Qual é a mensagem que gostaria de transmitir?

A mensagem que eu gostaria de deixar é de esperança, resiliência e solidariedade. Esperança, porque acredito que a Ucrânia sairá vencedora desta guerra. O bem derrotará o mal. Resiliência, pois só com resiliência é que o povo ucraniano suportou e suporta as provações que está a passar e solidariedade, porque a Ucrânia precisa da solidariedade dos povos de bem, de todo o mundo. A minha convicção profunda é que a liberdade vai derrotar a ditadura, e como diz Volodymyr Zelensky, o dia derrotará a noite. E, para mim, Volodymyr Zelensky é “Winston Churchill” do século XXI, pela sua coragem, perseverança e humanismo e pelo seu legado para a nossa história contemporânea.
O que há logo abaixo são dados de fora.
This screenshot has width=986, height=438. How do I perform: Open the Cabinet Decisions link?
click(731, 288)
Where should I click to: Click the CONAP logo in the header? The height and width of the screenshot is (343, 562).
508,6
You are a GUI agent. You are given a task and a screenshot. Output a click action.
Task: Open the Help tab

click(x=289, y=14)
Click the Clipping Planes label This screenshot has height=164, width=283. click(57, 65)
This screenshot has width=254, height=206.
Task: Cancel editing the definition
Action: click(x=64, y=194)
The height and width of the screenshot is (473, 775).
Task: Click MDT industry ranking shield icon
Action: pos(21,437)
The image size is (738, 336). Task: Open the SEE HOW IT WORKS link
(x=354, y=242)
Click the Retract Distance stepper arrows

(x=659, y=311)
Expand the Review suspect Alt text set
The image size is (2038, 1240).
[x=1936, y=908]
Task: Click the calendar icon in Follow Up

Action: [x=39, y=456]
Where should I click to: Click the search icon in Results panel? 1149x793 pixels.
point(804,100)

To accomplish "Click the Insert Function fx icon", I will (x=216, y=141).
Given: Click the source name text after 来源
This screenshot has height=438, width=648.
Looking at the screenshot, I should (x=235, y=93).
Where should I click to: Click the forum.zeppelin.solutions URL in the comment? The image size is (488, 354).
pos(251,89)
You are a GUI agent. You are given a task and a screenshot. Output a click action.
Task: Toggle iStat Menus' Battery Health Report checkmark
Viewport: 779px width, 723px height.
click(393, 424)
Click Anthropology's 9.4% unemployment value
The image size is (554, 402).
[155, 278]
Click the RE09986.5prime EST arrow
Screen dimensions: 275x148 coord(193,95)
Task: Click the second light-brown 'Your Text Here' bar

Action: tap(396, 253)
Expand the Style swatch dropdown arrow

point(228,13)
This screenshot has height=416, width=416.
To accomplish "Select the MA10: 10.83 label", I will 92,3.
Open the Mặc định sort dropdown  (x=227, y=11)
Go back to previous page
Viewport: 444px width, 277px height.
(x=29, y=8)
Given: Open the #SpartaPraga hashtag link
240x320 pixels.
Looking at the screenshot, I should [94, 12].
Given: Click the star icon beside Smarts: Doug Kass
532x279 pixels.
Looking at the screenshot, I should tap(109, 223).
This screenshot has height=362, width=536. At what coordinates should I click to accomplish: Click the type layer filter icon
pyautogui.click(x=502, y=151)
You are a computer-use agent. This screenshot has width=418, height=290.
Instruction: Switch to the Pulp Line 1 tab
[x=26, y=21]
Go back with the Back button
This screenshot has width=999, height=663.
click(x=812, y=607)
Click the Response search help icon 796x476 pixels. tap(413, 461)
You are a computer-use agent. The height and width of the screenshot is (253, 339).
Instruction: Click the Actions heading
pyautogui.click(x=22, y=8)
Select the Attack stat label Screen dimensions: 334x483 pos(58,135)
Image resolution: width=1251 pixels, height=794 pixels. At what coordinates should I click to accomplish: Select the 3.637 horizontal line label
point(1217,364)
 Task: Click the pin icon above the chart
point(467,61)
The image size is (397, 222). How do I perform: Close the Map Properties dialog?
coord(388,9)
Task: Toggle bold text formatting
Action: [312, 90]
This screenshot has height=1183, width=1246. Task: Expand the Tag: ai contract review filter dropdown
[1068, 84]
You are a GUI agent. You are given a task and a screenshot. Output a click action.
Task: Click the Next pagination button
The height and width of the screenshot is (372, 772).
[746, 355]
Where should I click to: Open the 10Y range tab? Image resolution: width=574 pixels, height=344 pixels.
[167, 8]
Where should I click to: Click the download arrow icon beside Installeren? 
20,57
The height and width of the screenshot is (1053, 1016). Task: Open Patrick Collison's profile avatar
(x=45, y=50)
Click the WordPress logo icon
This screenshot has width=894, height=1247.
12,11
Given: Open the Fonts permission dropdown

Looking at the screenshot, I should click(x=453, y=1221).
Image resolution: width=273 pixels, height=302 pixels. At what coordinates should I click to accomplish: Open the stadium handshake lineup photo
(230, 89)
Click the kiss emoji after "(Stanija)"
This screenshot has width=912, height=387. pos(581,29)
Atualmente, e no futuro que queremos breve, quando esta invasão terminar, se todos ajudarmos, vamos poder transformar a vida de um território e de milhões de pessoas, que apenas querem paz e viver a sua vida como todos nós, estudar, constituir família, trabalhar, conviver com os amigos, passear e, no fundo, serem felizes.